→ REQUIREMENTS:
1. Render this sentence from the William Chauncy Langdon biography below in Spanish: "William Chauncy Langdon (born Florence, Kingdom of Italy, April 21, 1871; died Norwalk, Connecticut, April 11, 1947) was an American author, historian, and writer and producer of historical theatrical pageants."
2. Write the next part of the William Chauncy Langdon biography below, picking up right after its final sentence.

- Born: April 21, 1871 Florence, Kingdom of Italy
- Died: April 11, 1947 (aged 75) Norwalk, Connecticut, U.S.
- Education: Cornell University; Brown University (AB, AM);
- Occupations: Author; Historian; Pageant writer and producer;
- Employers: Brown University (early teaching career); American Red Cross (secretary, NY state executive committee); AT&T Corporation (official historian, 1921–1936);
- Known for: Pioneering work in American historical theatrical pageants
- Notable work: Everyday Things in American Life: 1776–1876
- Spouse: Marion Ames Hatheway (m. 1902)
- Children: William Chauncy Langdon Jr.; Margaret Langdon;
- Parents: Rev. William Chauncy Langdon (father); Hannah Courtney Langdon (mother);

= William Chauncy Langdon (1871–1947) =

William Chauncy Langdon (born Florence, Kingdom of Italy, April 21, 1871; died Norwalk, Connecticut, April 11, 1947) was an American author, historian, and writer and producer of historical theatrical pageants.

→ PROVIDED MATERIAL:
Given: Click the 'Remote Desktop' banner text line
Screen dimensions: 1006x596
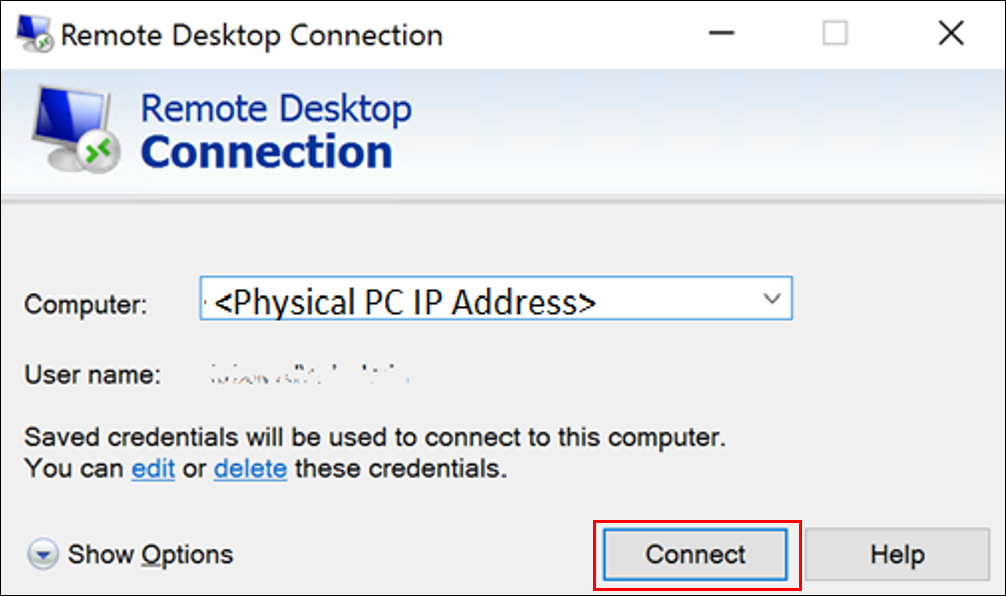Looking at the screenshot, I should pos(276,108).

→ RESPONSES:
1. William Chauncy Langdon (nacido en Florencia, Reino de Italia, el 21 de abril de 1871; fallecido en Norwalk, Connecticut, el 11 de abril de 1947) fue un autor e historiador estadounidense, además de escritor y productor de espectáculos teatrales históricos.

2.
==Early life==
Langdon was the son of Reverend William Chauncy Langdon (1831-1895), a prominent minister and figure in the early history of the YMCA, and his wife Hannah Courtney Langdon (1828-1897). He was born in Florence where his father was serving as a chaplain to the American delegation. His family returned to the United States in 1873 and Langdon attended public schools in Boston and Pennsylvania, then St. John's Academy in Manlius, New York from 1886 to 1888. Langdon attended Cornell University for two years before transferring to Brown University, where his older brother Courtney Langdon (1861-1924) had just become an assistant professor of modern languages. Langdon received an AB at Brown in 1892 and an AM in 1893.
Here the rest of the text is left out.